• **TASK STATEMENT**:
In the entries below, find the line with "Task: Select the BBQ Roast Pork item" and the line with "The height and". Print those two and everything between them exactly, and nothing else.

• **SOURCE DATA**:
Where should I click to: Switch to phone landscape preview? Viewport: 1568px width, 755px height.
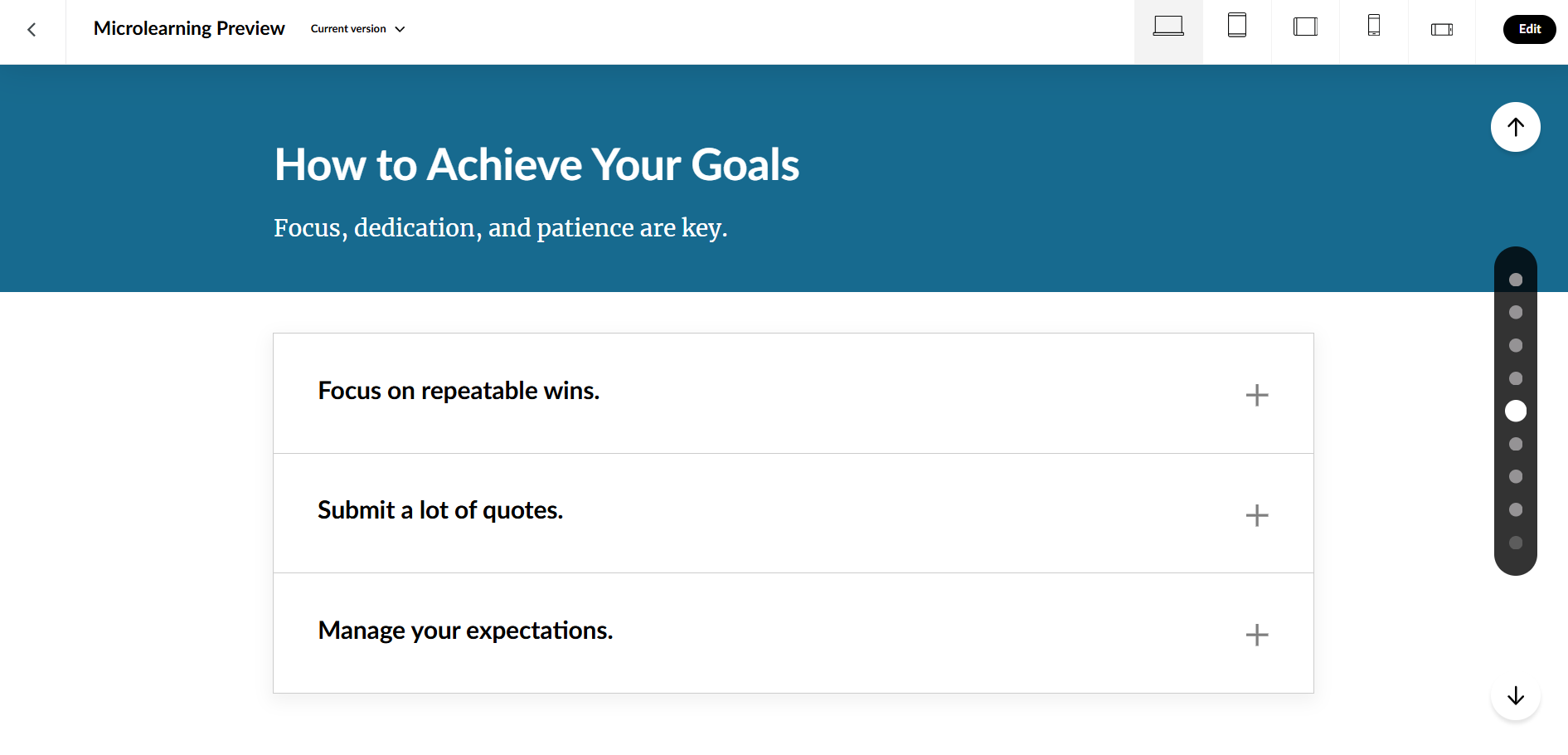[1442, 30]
==
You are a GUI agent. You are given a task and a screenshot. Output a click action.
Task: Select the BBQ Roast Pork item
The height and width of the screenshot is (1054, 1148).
* * *
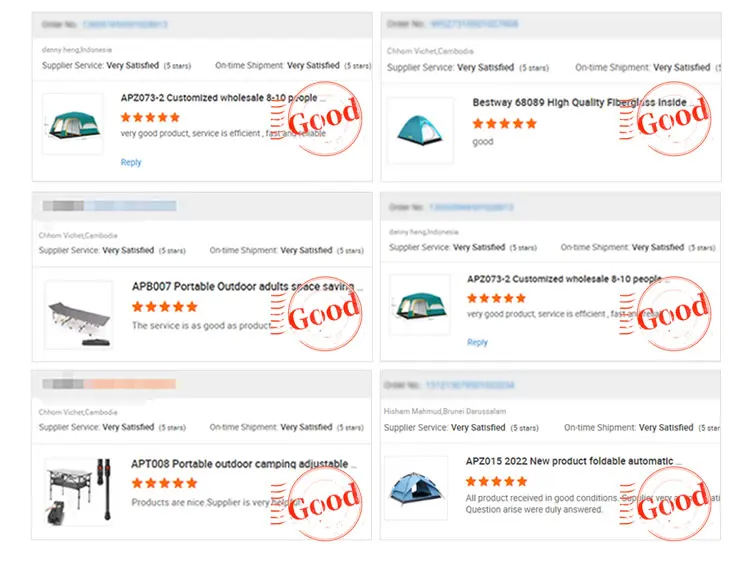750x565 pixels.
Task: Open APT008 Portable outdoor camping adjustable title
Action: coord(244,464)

• **ANSWER SECTION**:
Task: Select the BBQ Roast Pork item
The height and width of the screenshot is (1054, 1148).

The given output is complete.